Hoesik has been shown to have various negative impacts on employee welfare, productivity, and work environment. Frequent binge drinking may result in low work productivity due to tardiness, hangovers, or total work avoidance.

===Health-related initiatives===
In the mid-2010s, the South Korean government launched a campaign to decrease heavy drinking. It urged people to not mix their drinks, refrain from bar-hopping, and to return to their homes by 9 pm. Some corporations initiated new policies on hoesik, such as the "119 campaign", which enjoins workers to consume no more than one type of alcohol, visit no more than one venue, and no later than 9 pm. Other, similar initiatives, such as the "829 campaign" and "222 campaign", encourage workers to finish hoesik between 8 and 9 pm and not offer more than two drinks to others. Few of these efforts have met with success, however.

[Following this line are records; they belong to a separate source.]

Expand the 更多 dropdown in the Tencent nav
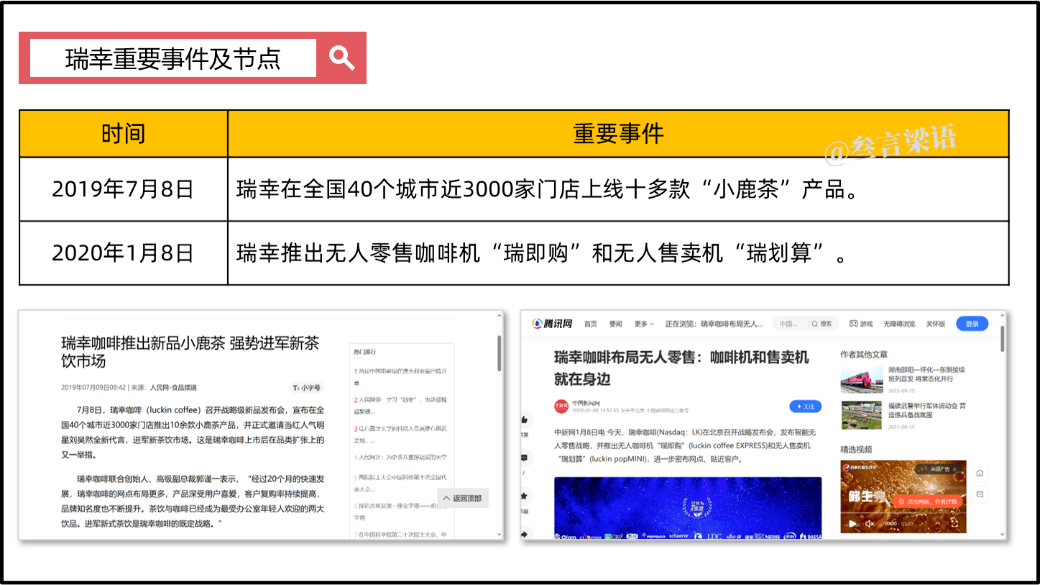Image resolution: width=1040 pixels, height=585 pixels. pos(641,324)
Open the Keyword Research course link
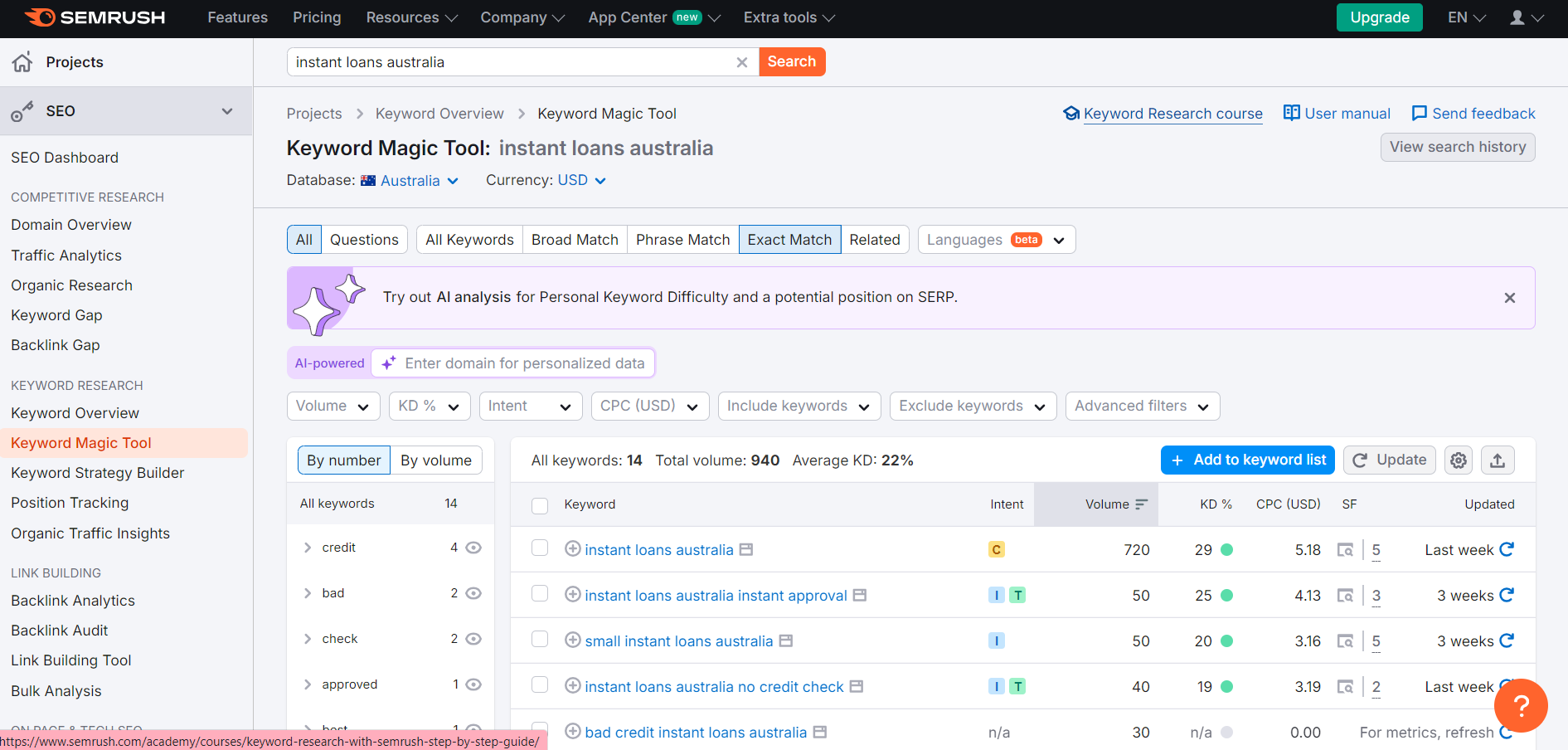 coord(1172,114)
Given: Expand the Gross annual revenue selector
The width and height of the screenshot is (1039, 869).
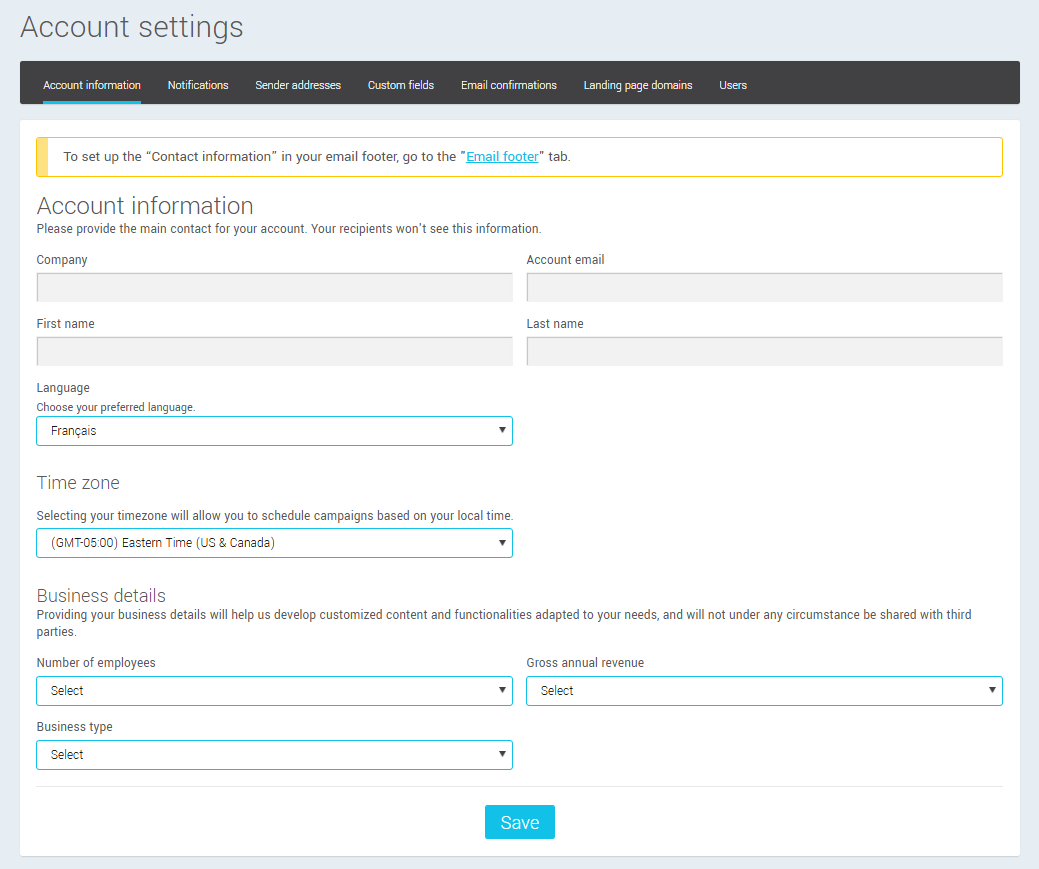Looking at the screenshot, I should click(764, 690).
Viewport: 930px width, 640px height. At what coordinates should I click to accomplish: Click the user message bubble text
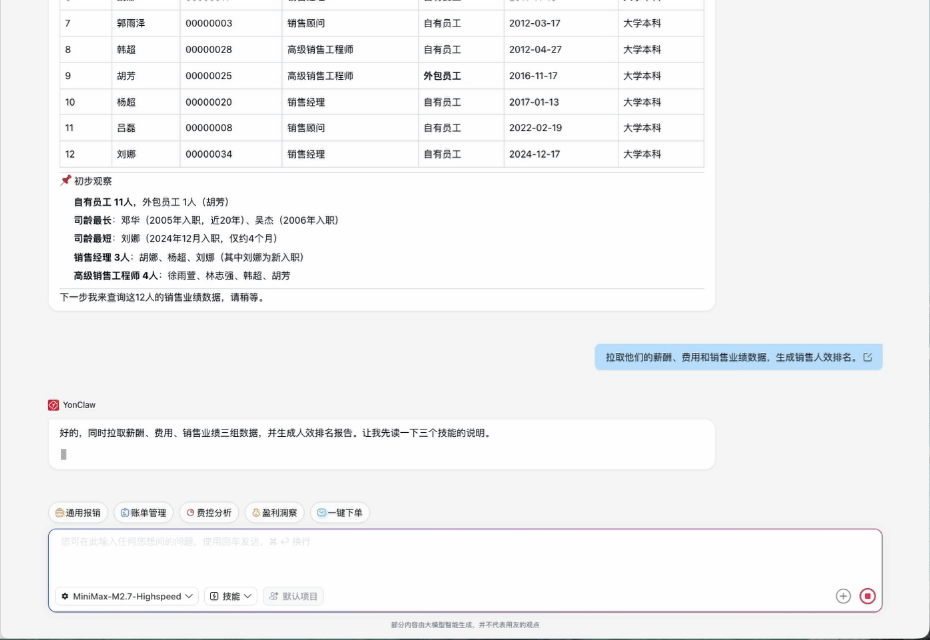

===Alcohol-related disease===
Drinking is the second leading cause of health decline in South Korea, with liver cancer and other liver disease being among the top ten causes of death in the nation. An increasing number of South Koreans have also been diagnosed with osteonecrosis, which is often caused by excessive alcohol consumption.

===Hangover drinks===
Hangover drinks are beverages sold in South Korea to ease a hangover after heavy drinking. They are typically consumed before drinking alcohol and are popular due to the prevalence of social drinking in the country. Ingredients in hangover drinks are said to break down toxins produced by the liver and reduce the impact of alcohol on neurotransmitters in the brain. Primary ingredients tend to derive from traditional Korean medicine, including Asian pear and Oriental raisin. Apart from beverages, hangover relief products also come in jelly, candy, and pill form.

A 2017 article stated that hangover remedies perform two main functions: helping break down acetaldehyde, an organic chemical compound that contributes to hangover, and helping stimulate liver function. It cited several local products containing such ingredients as Chinese juniper and turmeric, which are claimed to break down toxic substances within the body, as well as milk thistle, which is said to protect liver function.